Across all the records below, how many lines contain "computer"? Respond with only the number.

═════ Data provided ═════

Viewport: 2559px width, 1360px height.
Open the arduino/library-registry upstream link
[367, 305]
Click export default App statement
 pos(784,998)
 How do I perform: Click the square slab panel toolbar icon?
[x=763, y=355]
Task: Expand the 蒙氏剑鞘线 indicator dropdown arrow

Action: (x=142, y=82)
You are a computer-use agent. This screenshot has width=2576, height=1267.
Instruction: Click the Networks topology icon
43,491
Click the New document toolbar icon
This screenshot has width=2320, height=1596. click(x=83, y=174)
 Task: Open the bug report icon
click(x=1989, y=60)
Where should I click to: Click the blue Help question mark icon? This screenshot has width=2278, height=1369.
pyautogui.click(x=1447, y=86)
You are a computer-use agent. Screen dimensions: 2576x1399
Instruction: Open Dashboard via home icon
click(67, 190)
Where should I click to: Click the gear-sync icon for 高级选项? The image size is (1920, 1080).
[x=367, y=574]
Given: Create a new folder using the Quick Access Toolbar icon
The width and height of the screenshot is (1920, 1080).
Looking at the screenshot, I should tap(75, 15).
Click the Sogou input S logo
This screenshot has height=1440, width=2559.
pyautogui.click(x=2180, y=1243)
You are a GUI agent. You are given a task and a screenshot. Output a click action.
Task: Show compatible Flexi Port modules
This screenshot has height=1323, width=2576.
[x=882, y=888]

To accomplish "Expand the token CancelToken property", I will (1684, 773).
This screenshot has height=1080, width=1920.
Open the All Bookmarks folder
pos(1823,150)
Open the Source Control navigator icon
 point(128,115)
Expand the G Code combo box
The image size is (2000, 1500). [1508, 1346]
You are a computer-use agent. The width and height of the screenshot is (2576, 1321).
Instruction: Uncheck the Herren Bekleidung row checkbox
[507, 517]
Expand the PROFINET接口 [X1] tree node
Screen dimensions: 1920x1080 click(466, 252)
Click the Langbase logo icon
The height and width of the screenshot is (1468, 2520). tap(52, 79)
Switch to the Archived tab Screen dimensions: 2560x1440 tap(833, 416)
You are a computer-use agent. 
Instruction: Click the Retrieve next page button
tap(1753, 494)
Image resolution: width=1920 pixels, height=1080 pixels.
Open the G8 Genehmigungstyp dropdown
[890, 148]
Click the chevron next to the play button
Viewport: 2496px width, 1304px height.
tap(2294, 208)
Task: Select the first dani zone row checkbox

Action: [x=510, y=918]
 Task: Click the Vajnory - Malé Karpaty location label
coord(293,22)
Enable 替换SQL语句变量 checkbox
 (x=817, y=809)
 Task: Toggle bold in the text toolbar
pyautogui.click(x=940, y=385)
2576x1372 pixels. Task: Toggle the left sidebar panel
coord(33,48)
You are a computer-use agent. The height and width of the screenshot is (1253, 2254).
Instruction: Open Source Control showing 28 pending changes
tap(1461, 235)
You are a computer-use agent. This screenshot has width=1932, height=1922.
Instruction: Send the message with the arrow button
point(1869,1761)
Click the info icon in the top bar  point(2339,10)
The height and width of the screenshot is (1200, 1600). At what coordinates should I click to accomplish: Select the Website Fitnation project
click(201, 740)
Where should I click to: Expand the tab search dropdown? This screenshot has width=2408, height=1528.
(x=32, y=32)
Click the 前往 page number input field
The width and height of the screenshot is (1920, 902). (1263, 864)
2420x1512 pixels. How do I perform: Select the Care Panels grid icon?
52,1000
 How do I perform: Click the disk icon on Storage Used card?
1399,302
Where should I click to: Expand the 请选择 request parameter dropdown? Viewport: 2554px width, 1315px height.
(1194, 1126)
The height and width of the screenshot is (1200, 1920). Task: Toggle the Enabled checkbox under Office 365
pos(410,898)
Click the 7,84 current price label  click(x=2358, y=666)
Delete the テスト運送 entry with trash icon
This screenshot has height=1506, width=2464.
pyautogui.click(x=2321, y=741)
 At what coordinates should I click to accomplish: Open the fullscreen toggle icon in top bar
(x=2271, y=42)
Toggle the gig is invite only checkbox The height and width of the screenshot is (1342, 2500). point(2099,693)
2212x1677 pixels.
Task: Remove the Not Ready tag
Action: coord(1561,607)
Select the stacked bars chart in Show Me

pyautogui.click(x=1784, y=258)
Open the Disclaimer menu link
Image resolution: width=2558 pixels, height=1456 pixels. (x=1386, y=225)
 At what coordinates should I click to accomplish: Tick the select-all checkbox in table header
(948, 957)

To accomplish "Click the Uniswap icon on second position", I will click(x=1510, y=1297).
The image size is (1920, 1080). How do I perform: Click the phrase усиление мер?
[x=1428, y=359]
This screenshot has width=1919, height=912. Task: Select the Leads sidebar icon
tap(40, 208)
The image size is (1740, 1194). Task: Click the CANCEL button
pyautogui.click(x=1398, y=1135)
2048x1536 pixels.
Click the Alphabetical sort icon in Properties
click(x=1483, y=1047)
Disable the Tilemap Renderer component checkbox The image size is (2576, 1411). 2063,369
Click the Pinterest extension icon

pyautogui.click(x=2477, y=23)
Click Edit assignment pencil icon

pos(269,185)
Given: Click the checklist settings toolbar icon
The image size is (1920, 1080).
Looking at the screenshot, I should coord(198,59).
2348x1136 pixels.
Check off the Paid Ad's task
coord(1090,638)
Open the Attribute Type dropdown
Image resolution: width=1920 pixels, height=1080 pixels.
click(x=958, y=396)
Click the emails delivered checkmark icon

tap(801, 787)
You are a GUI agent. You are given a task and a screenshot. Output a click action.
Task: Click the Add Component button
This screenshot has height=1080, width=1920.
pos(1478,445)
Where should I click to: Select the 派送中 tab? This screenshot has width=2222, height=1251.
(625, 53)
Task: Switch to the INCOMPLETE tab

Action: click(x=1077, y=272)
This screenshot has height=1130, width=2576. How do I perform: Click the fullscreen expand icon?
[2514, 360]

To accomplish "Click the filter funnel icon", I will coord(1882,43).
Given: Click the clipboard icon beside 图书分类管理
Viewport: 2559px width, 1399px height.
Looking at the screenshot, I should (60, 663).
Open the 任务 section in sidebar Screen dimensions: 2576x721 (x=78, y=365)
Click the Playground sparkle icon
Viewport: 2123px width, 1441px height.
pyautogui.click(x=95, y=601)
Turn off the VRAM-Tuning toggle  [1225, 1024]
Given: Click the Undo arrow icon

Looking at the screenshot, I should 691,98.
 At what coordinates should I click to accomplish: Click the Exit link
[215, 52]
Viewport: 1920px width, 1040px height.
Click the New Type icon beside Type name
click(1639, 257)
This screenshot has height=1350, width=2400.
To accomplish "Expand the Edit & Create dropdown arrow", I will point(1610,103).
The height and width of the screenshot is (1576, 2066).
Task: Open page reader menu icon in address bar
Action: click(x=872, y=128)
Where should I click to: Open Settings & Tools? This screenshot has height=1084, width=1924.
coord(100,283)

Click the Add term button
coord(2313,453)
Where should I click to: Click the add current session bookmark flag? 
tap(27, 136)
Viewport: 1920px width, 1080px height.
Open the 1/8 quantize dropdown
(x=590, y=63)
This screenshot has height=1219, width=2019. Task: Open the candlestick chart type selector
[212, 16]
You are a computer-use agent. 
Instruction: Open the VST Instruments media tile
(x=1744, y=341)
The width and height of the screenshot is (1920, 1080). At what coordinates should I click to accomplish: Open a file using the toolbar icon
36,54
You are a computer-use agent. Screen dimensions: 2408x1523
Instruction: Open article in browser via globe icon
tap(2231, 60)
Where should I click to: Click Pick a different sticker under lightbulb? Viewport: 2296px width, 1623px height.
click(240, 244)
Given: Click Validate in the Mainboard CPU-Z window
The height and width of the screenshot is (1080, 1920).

═════

Result of this task>
8